Extracted records
········

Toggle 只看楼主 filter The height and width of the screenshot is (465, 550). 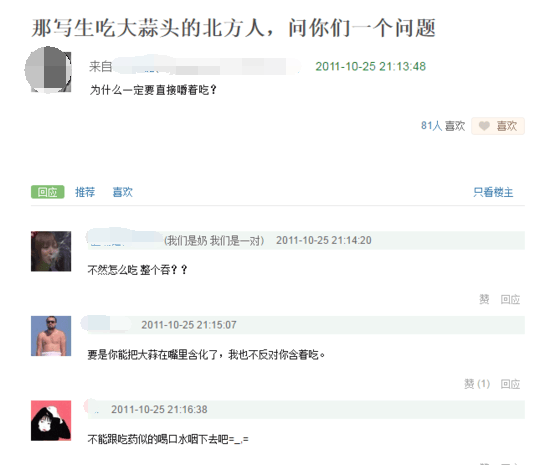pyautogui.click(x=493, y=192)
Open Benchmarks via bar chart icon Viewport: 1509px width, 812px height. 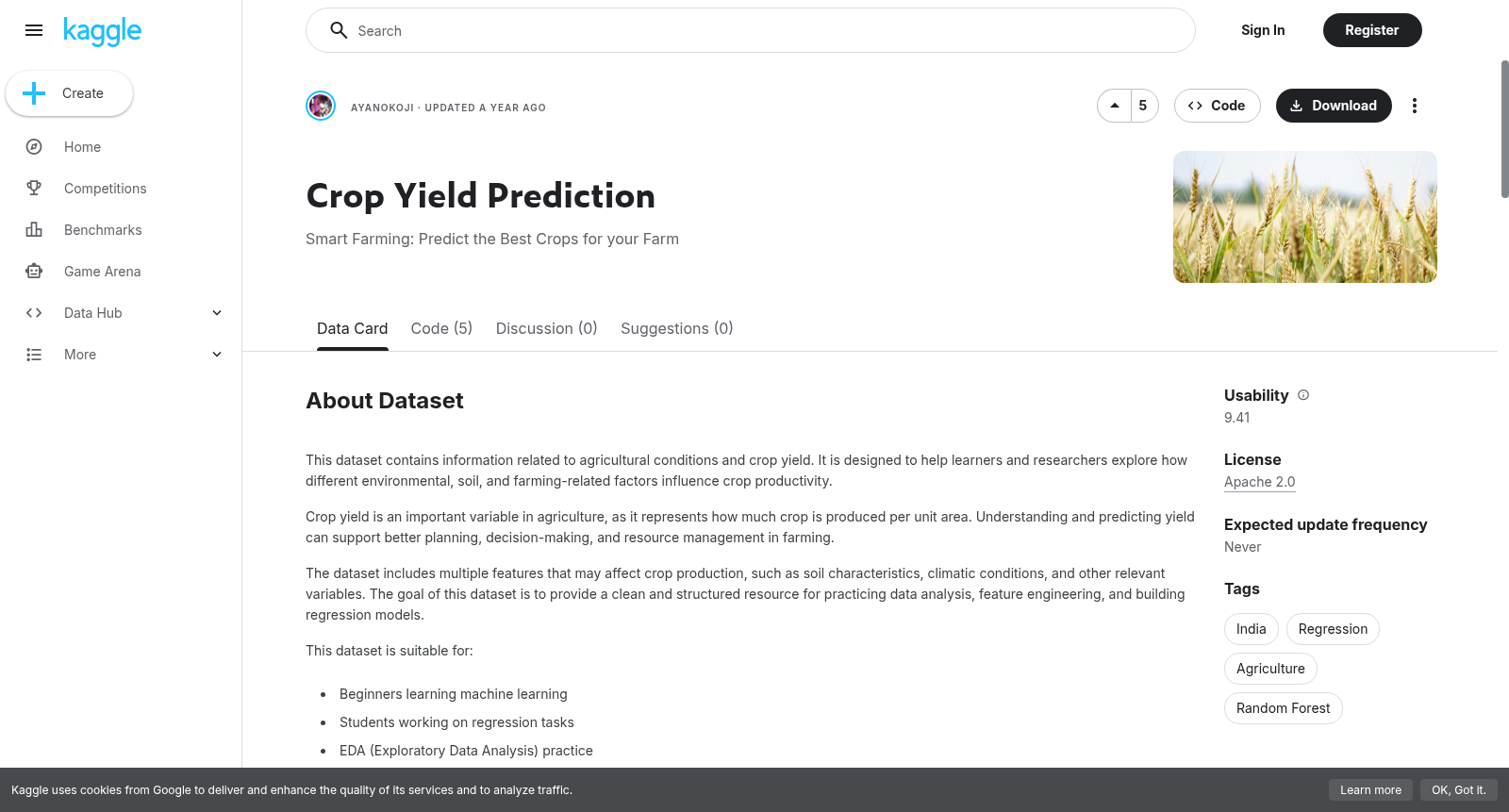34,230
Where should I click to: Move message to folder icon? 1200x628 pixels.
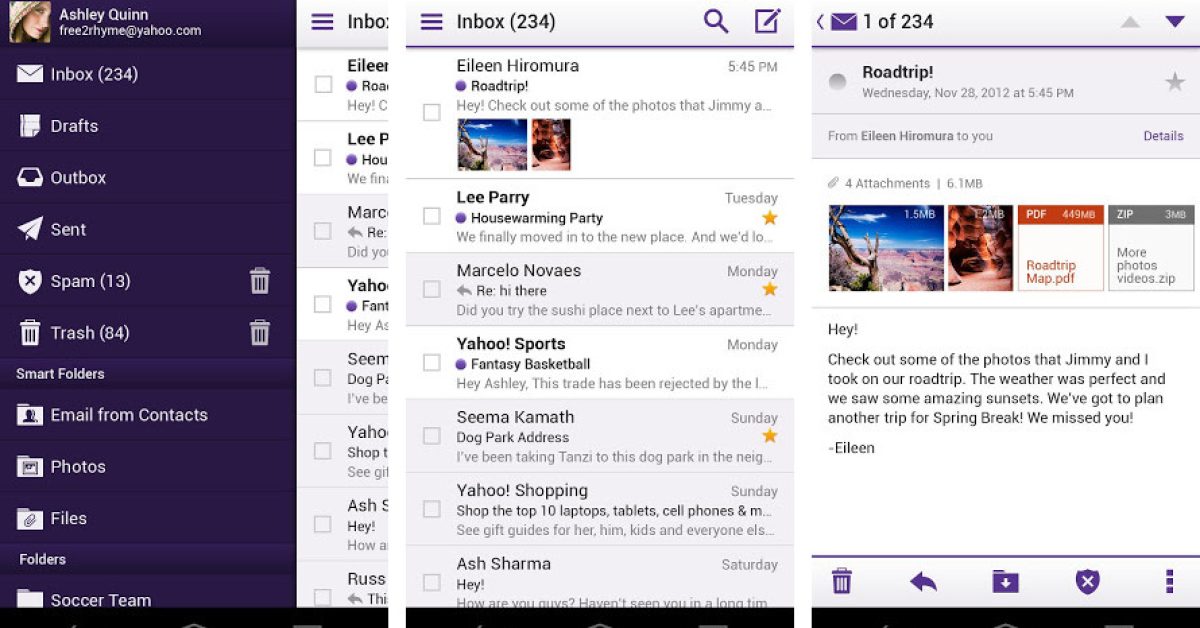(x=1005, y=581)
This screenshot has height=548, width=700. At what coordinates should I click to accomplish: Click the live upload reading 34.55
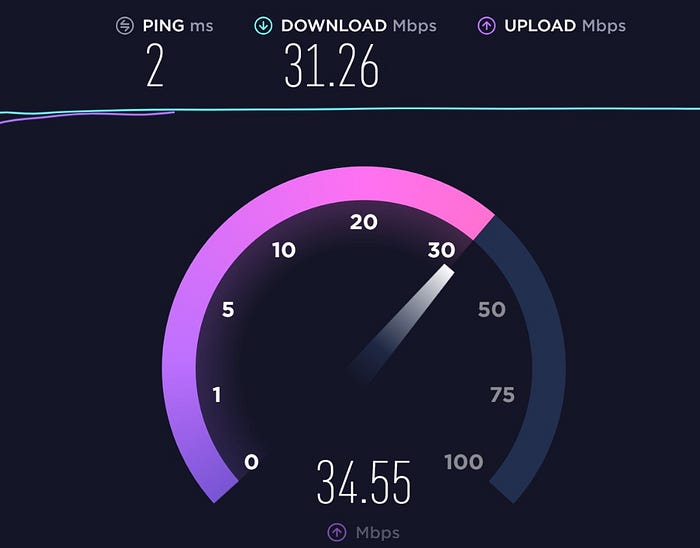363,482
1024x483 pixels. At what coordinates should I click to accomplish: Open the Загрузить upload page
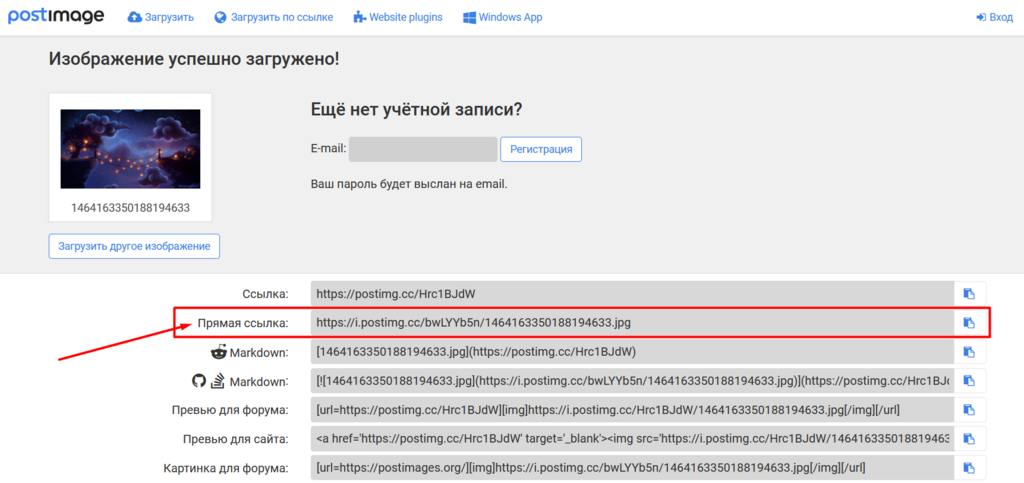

········

[EXERCISE PROMPT]:
The answer must be the lines above from the line that contains "Where should I" to the final line of the data, word for word, with no pictures.

[RESPONSE FOR THIS EXERCISE]:
Where should I click to: Move message to folder icon? 1200x628 pixels.
(x=1005, y=581)
This screenshot has height=548, width=700. At what coordinates should I click to accomplish: Click the live upload reading 34.55
363,482
1024x483 pixels. At what coordinates should I click to accomplish: Open the Загрузить upload page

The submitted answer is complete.